Dickinson personifies Death, characterizing it like one might describe a suitor, someone who comes to woo the speaker of the poem. Death is not threatening, scary, or strange; rather, he knows "no haste" as they drive away together, and he treats the young woman with "Civility." As they drive, they pass numerous places familiar to her from her life, as well as the "Setting Sun," which seems to symbolize death as well, in a likewise gentle and beautiful way. The personification of Death as a young man who comes to woo the speaker helps to convey the theme that Death is not strange and terrible but, perhaps, only something new. Dickinson presents Death not as an end but rather as the beginning of something different, and this 'something different' isn't frightening at all. In fact, the narrator calls her grave "a House that seemed / A Swelling of the Ground"; it's as though Death is not so different from life.

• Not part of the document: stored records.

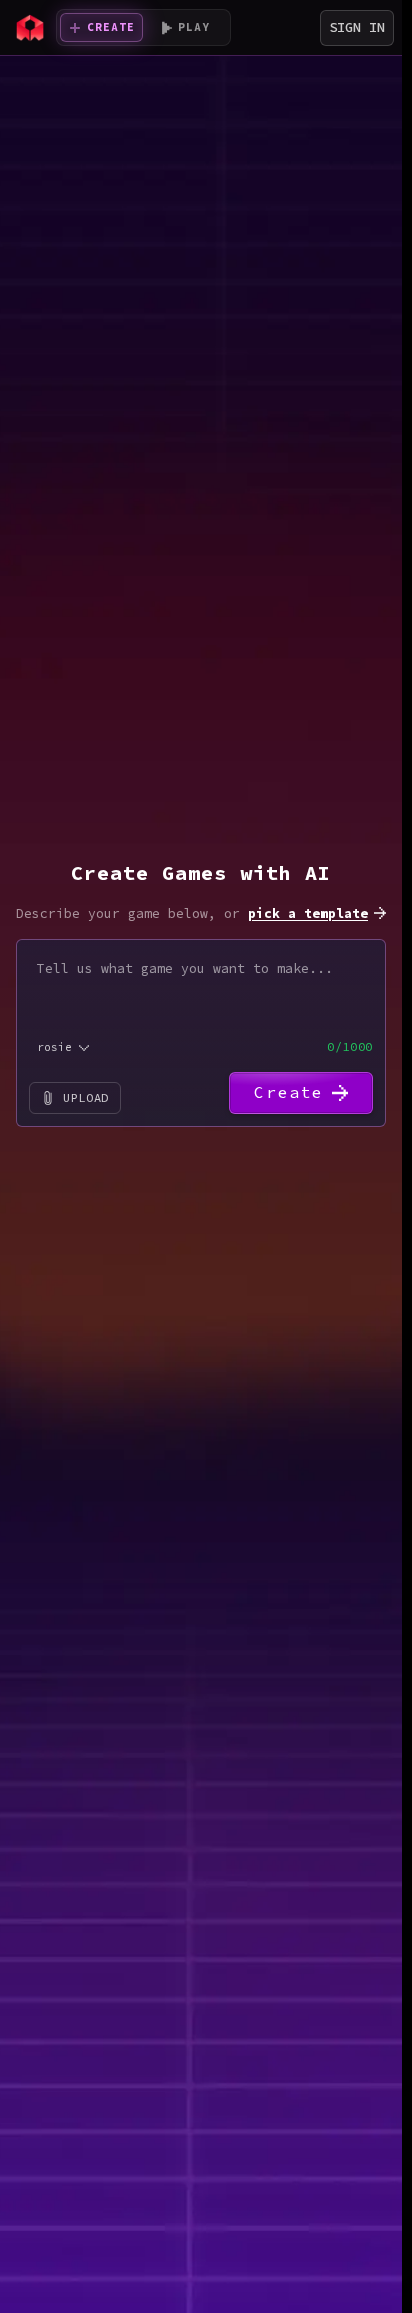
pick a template (308, 913)
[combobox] (64, 1047)
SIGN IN (357, 27)
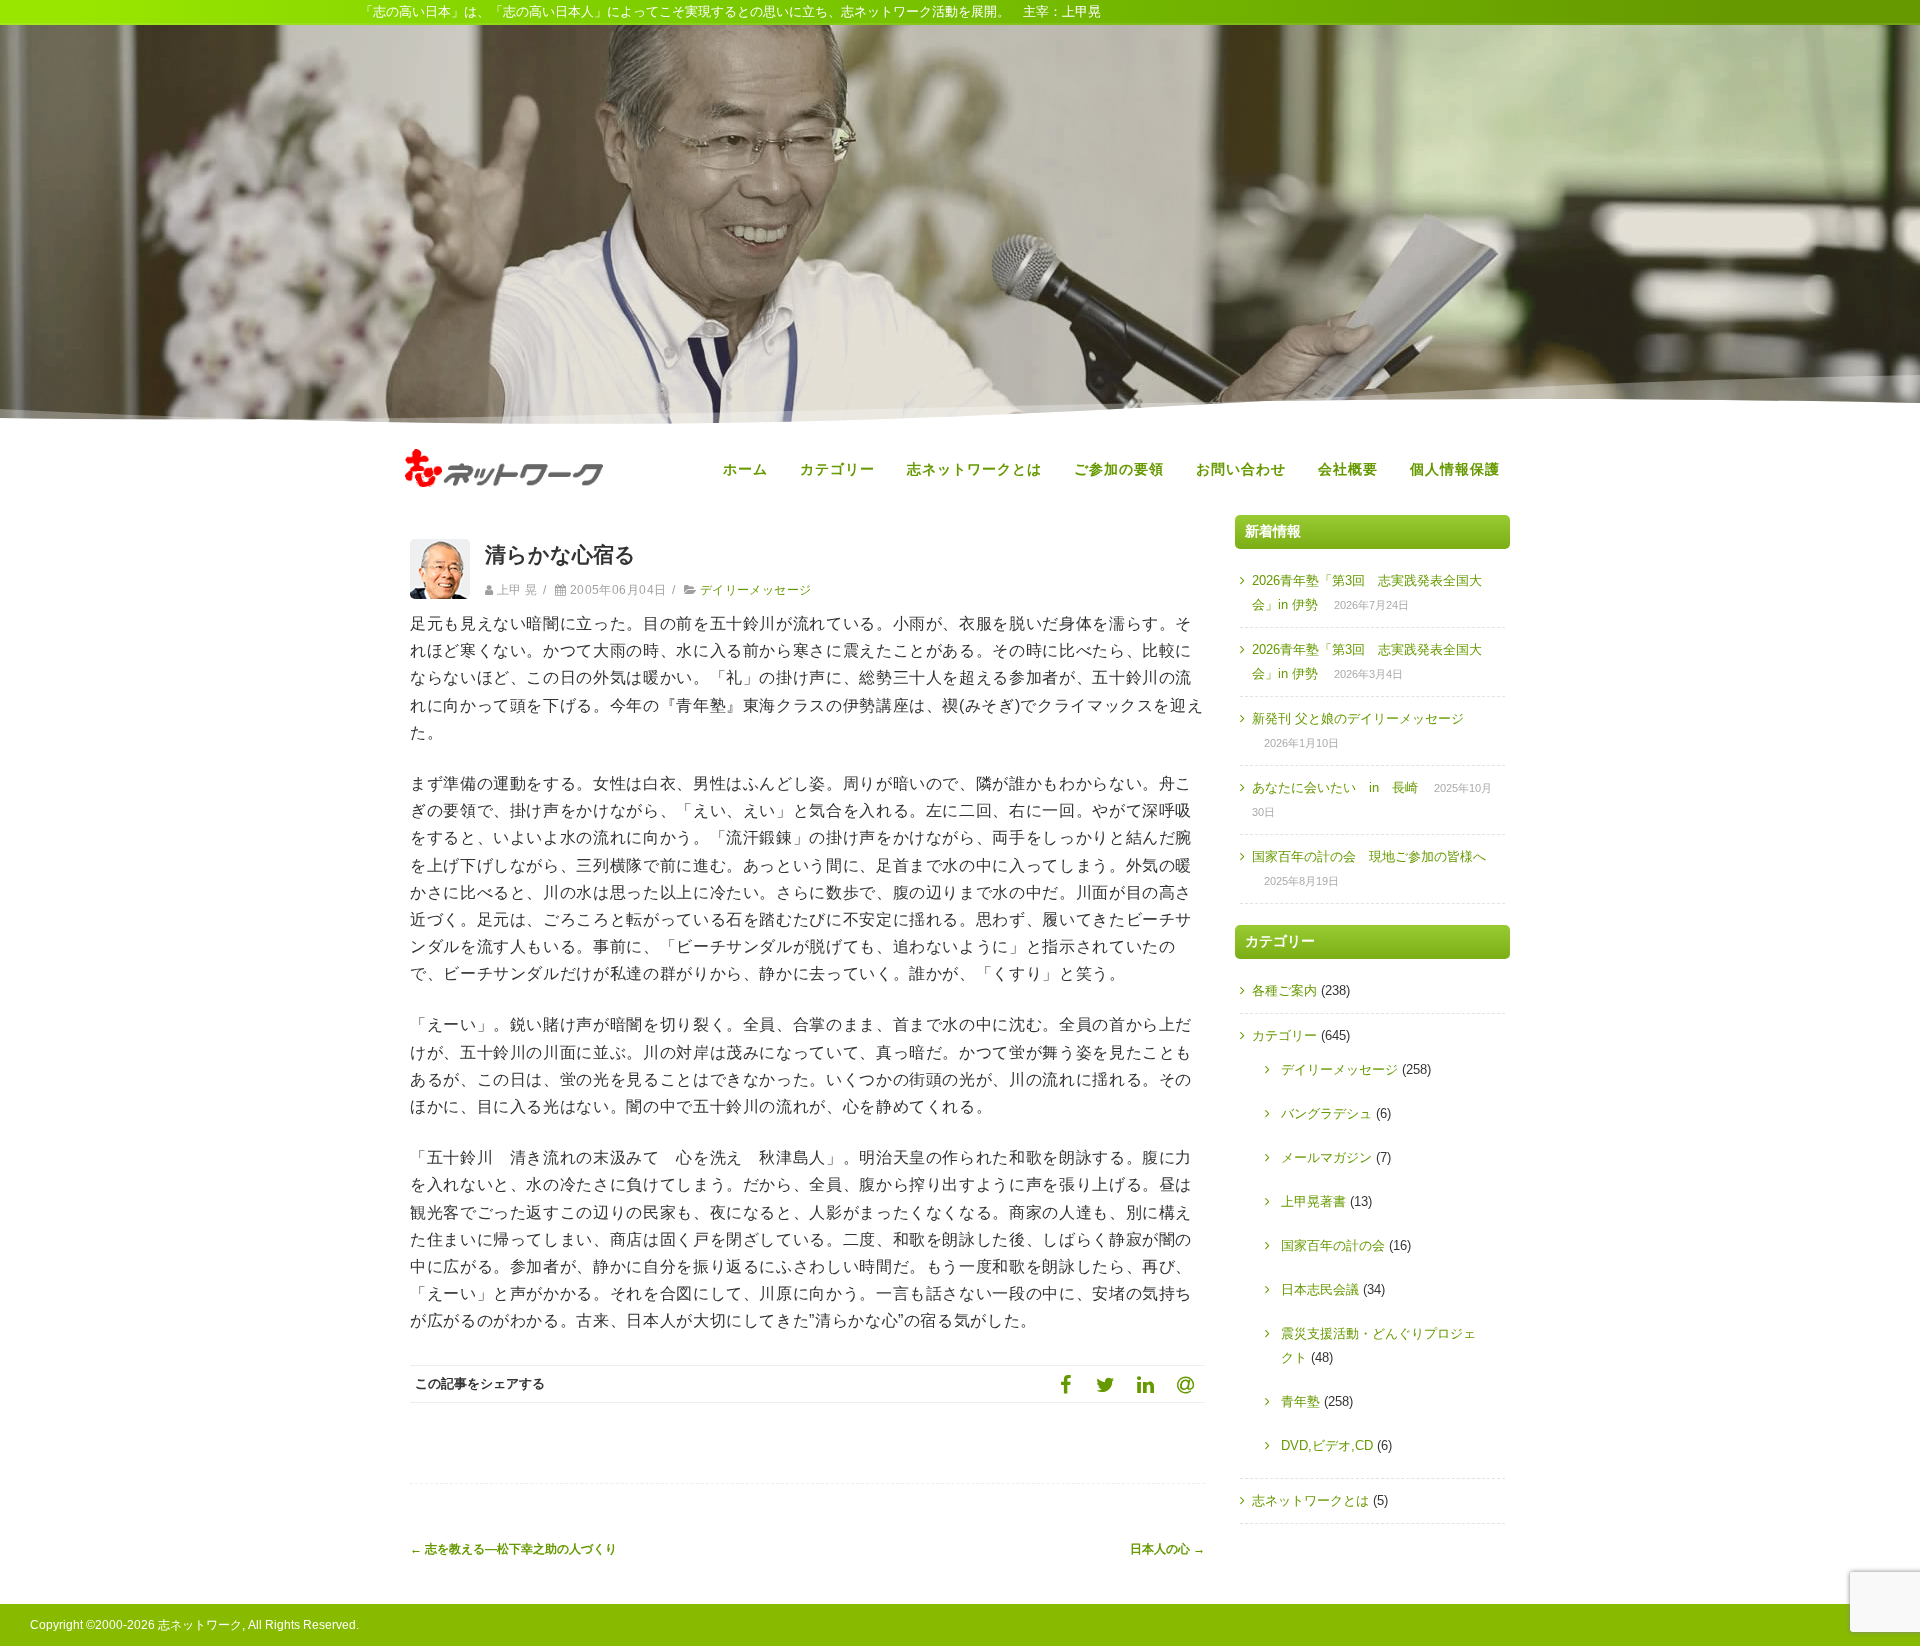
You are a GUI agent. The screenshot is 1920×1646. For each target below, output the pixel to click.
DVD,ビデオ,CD (1327, 1445)
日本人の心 (1167, 1549)
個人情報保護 (1455, 469)
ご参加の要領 (1119, 469)
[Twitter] (1105, 1384)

In this poem, Dickinson uses the extended metaphor of a carriage trip with Death to convey the theme of life as a journey, with the personified Death as the arbiter of when any "stop" is to be made. The "carriage" in which the speaker rides with Death does not move quickly, for Death "knew no haste", and yet it continues inexorably towards its destination, past "School" and "children"—representative of youth and early life—and on towards "the Setting Sun," indicative of life drawing to a close.
Finally, the carriage draws towards "a House that seemed / A Swelling of the Ground." The imagery here is suggestive of burial mounds or mausoleums, set below the level of the earth, as if between the worlds of the living and the dead. At this point, we can surmise from the speaker's tone, Death stops for his companion: "Since then—'tis Centuries."
The poet ends by noting that the horses' heads, as they pull the carriage, were "toward Eternity," where the speaker now finds herself suspended, the fateful journey having come to its close.